CTP Milletvekili Doğuş Derya, başbakanlık ile bakanlara ait faaliyet raporlarının meclise yollanmamasını eleştirdi. Ünal Üstel’in başbakanlığını, kurultaya müdahale edildiği gerekçesiyle kabul etmediğini söyleyen Derya, demokrasiye, kültüre ve sosyal yapıya yapılan müdahaleler sonucunda toplumda çok ciddi tahribat olduğunu kaydetti.

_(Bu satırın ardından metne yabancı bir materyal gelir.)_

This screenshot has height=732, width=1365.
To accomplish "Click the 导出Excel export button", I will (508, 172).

“Kendi kendini yönetme iradesini bir başka devlete, şirkete, kişilere devredenlere devlet denemez. Başka şey denir.” diyen Derya, Kıbrıs Türk Elektrik Kurumu ve AKSA üzerinden enerji politikalarını eleştirdi. Kıb-Tek’in neden Başbakanlığa bağlı olduğunu da sorgulayan Derya, kurumun, yıllardır sürdürülen bilinçli politikalardan dolayı can çekiştiğini ifade etti. Derya, Teknecik’teki bakımların bilerek aksatıldığını, kırık makinelerin yılladır tamir edilmediğini, 1974’ten kalan alçak ve ortak gerilim hatlarının bakımının yapılmadığını söyledi.

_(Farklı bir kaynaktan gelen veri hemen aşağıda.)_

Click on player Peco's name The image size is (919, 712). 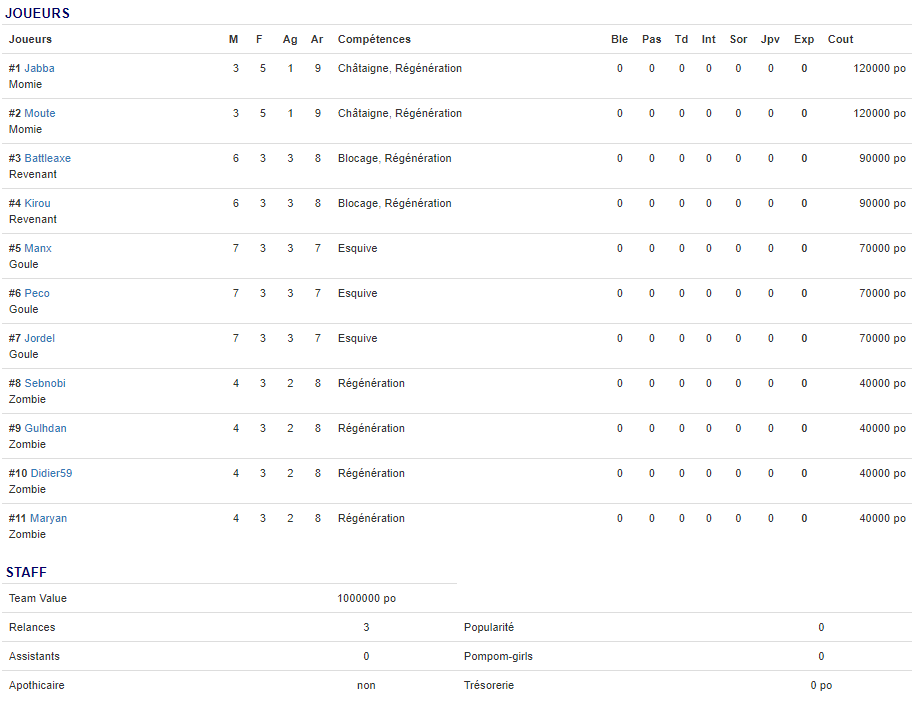[x=37, y=293]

Doğuş Derya, bakım garantisi vererek tamir edeceğini söyleyen üretici firmanın de üstüne düşeni yapmadığını iddia etti. Bir lütuf diye sunulan AKSA’nın getirdiği aletlerin çok eski olduğunu ve sözleşmede öngörülen üretimin yapılmadığını belirten Derya, “Biz AKSA’yı besliyoruz.” dedi. Sözleşmede öngörülen dağıtıcı trafoyu getirmeyen AKSA’ya Kıb-Tek’in Dikmen’deki trafosunun verildiği yönünde duyum aldığını kaydeden Derya, “Kıb-Tek’in trafosunu kullanarak bizi kazıklıyorlar. AKSA’ya verilen parayla senede 2 santral alabilirdik.” diye devam etti. Doğuş Derya, enerji konusunda 4 makine alınarak, yatırım yapılacağı söylenmesine rağmen bütçeye gereken kalemin konmadığına işaret etti.

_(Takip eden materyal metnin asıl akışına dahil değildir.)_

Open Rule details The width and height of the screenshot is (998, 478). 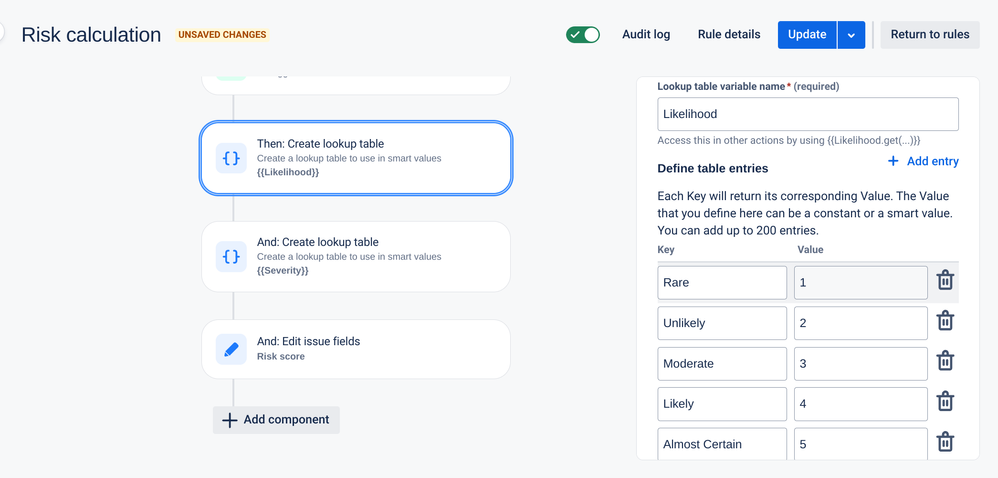729,34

Ercan Havaalanı'nın Emrullah Turanlı'ya devredilmesini de eleştiren Derya, özel bir şirket olarak havaalanında kullanılan elektrikte devlet tarifesi uygulandığını ve maksimum kar elde ettiği halde zarara uğradığını belirterek devlete olan borcunu ödememesine göz yumulduğunu kaydetti. Derya, pandemi döneminde uğradığı zarardan dolayı hibe yapılan şirketin 40 milyona yakın vergi borcunun da affedildiğini söyledi
Derya, Türkiye’den gelen yatırımcılara kolaylık yapılması yönündeki sözleşmeleri eleştirerek, ülke kaynaklarının ve geriye kalan sanayicinin de bu şekilde yok edileceğini söyledi. Derya, “Üretim namına ne varsa silindir gibi üzerinden geçiliyor. Yavaş yavaş bu ülkeyi bitirmek istiyorlar" dedi.
Saray Otel’in 30 yıllığına devredilişini de eleştiren Derya, bu devire ilişkin Vakıflar İdaresi'nde hiçbir anlaşma ya da belge bulunmadığını söyledi.
Ülkedeki mülkiyet yapısının da değiştirilmek istendiğini öne süren Derya, Kıbrıs'ın kuzeyindeki arazi ve mülklerin Türkiye'de reklamlarla pazarlanmaya çalışıldığını belirtti. Derya, “Tüm bunlar, Üstel hükümetinin icraatları olarak anılacak. Tarihe kara sayfalarda yazılacak.” diye konuştu.
Kıbrıs Vakıflar İdaresi ile Din İşleri Dairesi hakkında da konuşan Derya, son beş yılda ülkede kaç cami yapıldığını sordu. “Her yere cami dikerek adanın yapısının değiştirilmek istendiğini” söyleyen Derya, Din İşleri Dairesi Başkanı Ahmet Ünsal’ın kadınlara yönelik sözlerini anımsatarak, “Memnun musunuz hala orada oturmasından?” diye sordu. Derya, Diyanet İşleri Dairesi’ne 2025’te ayrılan bütçenin yüzde 41,7 artmasının öngörüldüğünü kaydetti.